Gulf and Western managed companies as diverse as auto parts suppliers, zinc mines, and sugar cane producers. In 1966 it strayed into the entertainment business by acquiring Paramount Pictures, a company dating back to 1913 when Adolph Zukor, owner of a New York nickelodeon and founder of the Famous Players Film Company, invested in a film distribution company by that name. Paramount had produced such notable films as IT’S A WONDERFUL LIFE, GOING MY WAY, SUNSET BOULEVARD, A PLACE IN THE SUN, THE GREATEST SHOW ON EARTH, ROMAN HOLIDAY, SHANE, and THE TEN COMMANDMENTS. The purchase of Simon and Schuster gave Gulf and Western an opportunity to cash in on Pocket Books’ movie tie-in paperbacks
(Left: The Simon and Schuster Building, N.Y.)
Under the umbrella of Gulf and Western (renamed Paramount Communications in 1989), S and S began expanding through acquisition. Between 1984 and 1994, it purchased more than 60 publishing companies, including the prestigious Macmillan Publishing Company. Subsequently, company revenue grew from $200 million in 1983 to more than $2 billion in 1997.
Shortly after the 1994 Macmillan acquisition, Paramount – along with S and S – was sold to Viacom Inc. Viacom (short for "Video & Audio Communications") was founded in 1971 as a division of CBS. It was purchased in 1986 by movie theater owner National Amusements, but retained its original company name. Simon and Schuster benefited from the sale by launching new imprints based on programming by Viacom’s MTV Networks.

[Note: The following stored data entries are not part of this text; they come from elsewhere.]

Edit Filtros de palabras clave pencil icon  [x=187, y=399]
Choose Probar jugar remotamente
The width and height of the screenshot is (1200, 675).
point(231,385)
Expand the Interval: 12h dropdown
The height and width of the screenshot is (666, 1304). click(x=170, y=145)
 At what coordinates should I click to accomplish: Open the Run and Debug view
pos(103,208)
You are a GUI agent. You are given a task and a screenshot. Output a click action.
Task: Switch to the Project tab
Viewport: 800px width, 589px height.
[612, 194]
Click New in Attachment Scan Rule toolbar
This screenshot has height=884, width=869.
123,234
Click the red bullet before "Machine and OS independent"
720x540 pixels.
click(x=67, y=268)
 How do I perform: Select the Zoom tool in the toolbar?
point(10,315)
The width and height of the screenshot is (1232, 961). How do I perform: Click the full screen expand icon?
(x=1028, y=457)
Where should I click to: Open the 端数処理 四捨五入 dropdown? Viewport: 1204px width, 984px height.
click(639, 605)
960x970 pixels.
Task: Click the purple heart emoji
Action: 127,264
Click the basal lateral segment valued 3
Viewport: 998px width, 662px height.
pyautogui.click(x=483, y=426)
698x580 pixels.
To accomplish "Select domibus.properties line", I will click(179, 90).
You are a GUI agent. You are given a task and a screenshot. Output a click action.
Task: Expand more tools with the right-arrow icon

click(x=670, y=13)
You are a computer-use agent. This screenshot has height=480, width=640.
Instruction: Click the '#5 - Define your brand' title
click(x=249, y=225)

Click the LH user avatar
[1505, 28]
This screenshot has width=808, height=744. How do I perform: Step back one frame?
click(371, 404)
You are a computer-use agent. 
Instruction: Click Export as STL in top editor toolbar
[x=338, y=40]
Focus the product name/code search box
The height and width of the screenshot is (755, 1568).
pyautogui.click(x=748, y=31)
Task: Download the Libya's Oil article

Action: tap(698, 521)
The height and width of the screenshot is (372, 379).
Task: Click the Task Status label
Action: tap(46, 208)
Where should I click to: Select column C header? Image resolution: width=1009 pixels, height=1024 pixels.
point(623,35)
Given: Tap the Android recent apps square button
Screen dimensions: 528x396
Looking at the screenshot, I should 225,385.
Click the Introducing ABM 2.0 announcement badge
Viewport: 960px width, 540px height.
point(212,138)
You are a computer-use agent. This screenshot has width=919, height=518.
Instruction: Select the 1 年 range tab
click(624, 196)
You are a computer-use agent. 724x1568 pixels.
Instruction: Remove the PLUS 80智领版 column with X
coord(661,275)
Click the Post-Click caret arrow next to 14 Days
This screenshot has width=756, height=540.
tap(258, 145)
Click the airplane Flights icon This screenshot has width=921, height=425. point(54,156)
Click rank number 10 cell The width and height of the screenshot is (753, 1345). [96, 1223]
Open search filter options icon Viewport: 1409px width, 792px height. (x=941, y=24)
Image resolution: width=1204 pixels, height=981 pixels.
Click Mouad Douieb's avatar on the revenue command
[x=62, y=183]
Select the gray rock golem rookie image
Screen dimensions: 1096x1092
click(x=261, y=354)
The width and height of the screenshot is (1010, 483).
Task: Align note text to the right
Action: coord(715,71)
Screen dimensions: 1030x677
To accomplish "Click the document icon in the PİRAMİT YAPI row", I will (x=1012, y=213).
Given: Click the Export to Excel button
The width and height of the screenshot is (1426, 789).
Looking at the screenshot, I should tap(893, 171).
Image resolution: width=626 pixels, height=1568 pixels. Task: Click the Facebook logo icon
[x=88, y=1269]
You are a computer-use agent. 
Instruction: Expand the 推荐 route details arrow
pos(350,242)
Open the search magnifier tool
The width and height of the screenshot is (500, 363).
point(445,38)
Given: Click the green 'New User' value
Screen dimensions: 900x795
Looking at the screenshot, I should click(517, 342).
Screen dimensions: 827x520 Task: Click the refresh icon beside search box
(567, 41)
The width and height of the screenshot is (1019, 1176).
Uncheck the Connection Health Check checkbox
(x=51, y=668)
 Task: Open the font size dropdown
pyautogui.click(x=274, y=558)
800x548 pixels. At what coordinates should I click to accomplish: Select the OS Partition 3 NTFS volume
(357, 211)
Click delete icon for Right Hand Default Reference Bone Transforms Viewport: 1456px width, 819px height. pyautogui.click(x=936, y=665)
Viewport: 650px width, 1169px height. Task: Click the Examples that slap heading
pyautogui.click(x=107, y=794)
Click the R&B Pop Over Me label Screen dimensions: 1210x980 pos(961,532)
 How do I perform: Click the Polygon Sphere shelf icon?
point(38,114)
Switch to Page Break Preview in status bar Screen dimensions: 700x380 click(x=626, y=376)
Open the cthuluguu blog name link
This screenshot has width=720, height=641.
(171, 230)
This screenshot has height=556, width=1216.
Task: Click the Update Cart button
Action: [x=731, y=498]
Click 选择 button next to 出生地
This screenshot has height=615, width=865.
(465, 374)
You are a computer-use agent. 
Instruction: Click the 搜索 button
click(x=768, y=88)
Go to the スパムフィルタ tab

In 2005 Viacom was split into two companies – Viacom and CBS Corporation – with National Amusements retaining control of both entities. Simon and Schuster became the property of CBS Corporation.
As part of the world’s fourth largest media conglomerate behind the Walt Disney Company, Time Warner, and News Corporation, Simon & Schuster continues to publish tie-ins to films by Viacom-owned Paramount. As one of the four largest English-language publishers – Random House, Penguin, and HarperCollins being the others – it has approximately 1350 employees, publishes approximately two thousand titles annually under 35 different imprints, is a leading audio and ebook publisher, and distributes its titles in more than 100 countries and territories around the world.
It is also the ONLY major publisher in the United States that is owned by an American corporation.
(Right: Current S and S logo)
Multi-national corporations headquartered outside the U.S. own the other five major publishers operating here. Those publishers and corporations are:
Random House with its 100+ imprints, owned by Bertlesman (Germany).
HarperCollins with its imprints, owned by Rupert Murdock’s News Corporation (United Kingdom).
Penguin Group with its many imprints (among them Viking, Putnam, Dutton, Berkley. Grosset and Dunlap), owned by Pearson (United Kingdom).
Macmillan with its imprints (Farrar Straus and Giroux; St. Martin’s Press, and more), owned by Holtzbrink (Germany); bought in 1999 after 156 years of ownership by the Macmillan family.
Grand Central (formerly Warner Books) along with Little, Brown (American publisher founded in 1837), owned by Hachette Livre (France).
How does multi-national corporation ownership of publishing companies affect writers? Clearly, as large conglomerates take over the publishing business, smaller companies either die off or are acquired by the big guys, with the result being layoffs of skilled workers and fewer publishing outlets for authors.
Simon and Schuster (CBS Corp.) posted $794 million in revenue in 2009 while employing, according to their website, only 1350 people. Random House (Bertlesman) laid off employees in 2009 and 2010 while posting $1.7 billion in revenue for 2009 and this year agreeing to pay Janet Evanovich $50 million for her next four books. Macmillan (Holtzbrink) lowered ebook royalties to authors while its St. Martin’s Press division is accused of slashing royalties under “high discount” provisions.
The bigger the corporation, the more power its affiliated publishing companies have to influence the placement of books in stores, to negotiate author rights and payments, and to limit big time advertising to a chosen few writers. Likewise, the bigger the corporation, the more it must answer to its stockholders, thus making it almost de rigueur for publishers to abandon moderately selling first-time and midlist authors and concentrate instead on titles by best-selling novelists, ghost-written celebrity tell-alls, and non-fiction self help books.
Publication by a major publisher is the dream of practically every fiction writer. Given the consolidation and elimination of publishing companies over the past twenty-five years, that dream may be harder to fulfill today than ever before. While it still comes true each year for a good number of first-time authors, many writers have abandoned the dream and instead pursue vastly different avenues to publication.